▸ Element and text location data:

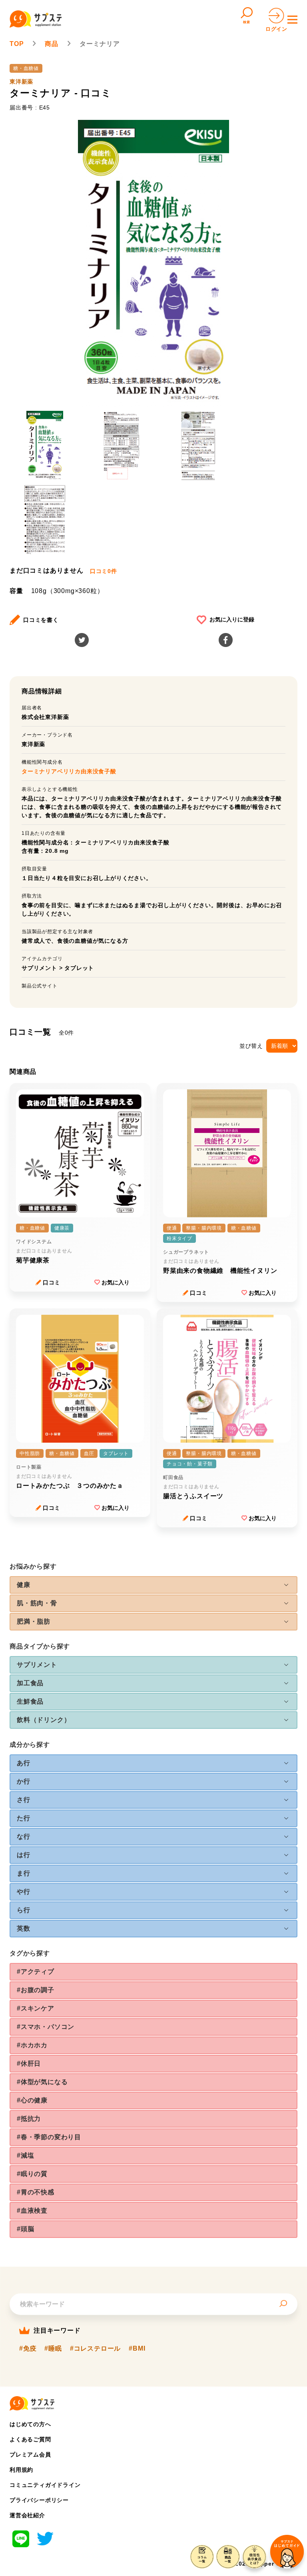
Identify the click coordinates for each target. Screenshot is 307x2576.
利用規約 (21, 2470)
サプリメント (39, 968)
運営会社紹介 (27, 2515)
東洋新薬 (21, 81)
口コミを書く (41, 620)
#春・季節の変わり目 (49, 2137)
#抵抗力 (29, 2118)
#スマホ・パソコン (45, 2026)
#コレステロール (95, 2348)
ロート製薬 (29, 1467)
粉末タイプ (179, 1238)
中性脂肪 (30, 1453)
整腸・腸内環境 (204, 1228)
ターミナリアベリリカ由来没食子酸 (69, 771)
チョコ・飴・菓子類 (190, 1464)
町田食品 (173, 1477)
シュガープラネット (186, 1252)
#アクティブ (35, 1971)
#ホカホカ (32, 2045)
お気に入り (116, 1282)
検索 (246, 22)
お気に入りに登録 (231, 619)
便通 (172, 1228)
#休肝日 (29, 2063)
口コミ (51, 1282)
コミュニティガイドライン (45, 2485)
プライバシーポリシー (39, 2500)
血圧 (89, 1453)
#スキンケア (35, 2008)
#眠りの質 (32, 2173)
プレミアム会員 (30, 2454)
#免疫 (27, 2348)
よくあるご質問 (30, 2439)
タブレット (79, 968)
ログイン (276, 29)
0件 (103, 571)
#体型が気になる (42, 2081)
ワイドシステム (34, 1241)
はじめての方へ (30, 2424)
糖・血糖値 (26, 68)
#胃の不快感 (35, 2192)
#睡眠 (53, 2348)
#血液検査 (32, 2210)
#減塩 (25, 2155)
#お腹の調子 (35, 1990)
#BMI (137, 2348)
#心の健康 (32, 2100)
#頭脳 (25, 2229)
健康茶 (62, 1228)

▸ Work to do: Could you reproduce every item above line for line, leaving the pictures out?

▸ Response:
Identify the click coordinates for each target. Screenshot is 307x2576.
利用規約 (21, 2470)
サプリメント (39, 968)
運営会社紹介 (27, 2515)
東洋新薬 (21, 81)
口コミを書く (41, 620)
#春・季節の変わり目 (49, 2137)
#抵抗力 (29, 2118)
#スマホ・パソコン (45, 2026)
#コレステロール (95, 2348)
ロート製薬 (29, 1467)
粉末タイプ (179, 1238)
中性脂肪 (30, 1453)
整腸・腸内環境 (204, 1228)
ターミナリアベリリカ由来没食子酸 (69, 771)
チョコ・飴・菓子類 (190, 1464)
町田食品 (173, 1477)
シュガープラネット (186, 1252)
#アクティブ (35, 1971)
#ホカホカ (32, 2045)
お気に入り (116, 1282)
検索 (246, 22)
お気に入りに登録 (231, 619)
便通 (172, 1228)
#休肝日 (29, 2063)
口コミ (51, 1282)
コミュニティガイドライン (45, 2485)
プライバシーポリシー (39, 2500)
血圧 (89, 1453)
#スキンケア (35, 2008)
#眠りの質 (32, 2173)
プレミアム会員 (30, 2454)
#免疫 (27, 2348)
よくあるご質問 (30, 2439)
タブレット (79, 968)
ログイン (276, 29)
0件 (103, 571)
#体型が気になる (42, 2081)
ワイドシステム (34, 1241)
はじめての方へ (30, 2424)
糖・血糖値 (26, 68)
#胃の不快感 (35, 2192)
#睡眠 (53, 2348)
#血液検査 (32, 2210)
#減塩 (25, 2155)
#お腹の調子 (35, 1990)
#BMI (137, 2348)
#心の健康 (32, 2100)
#頭脳 (25, 2229)
健康茶 (62, 1228)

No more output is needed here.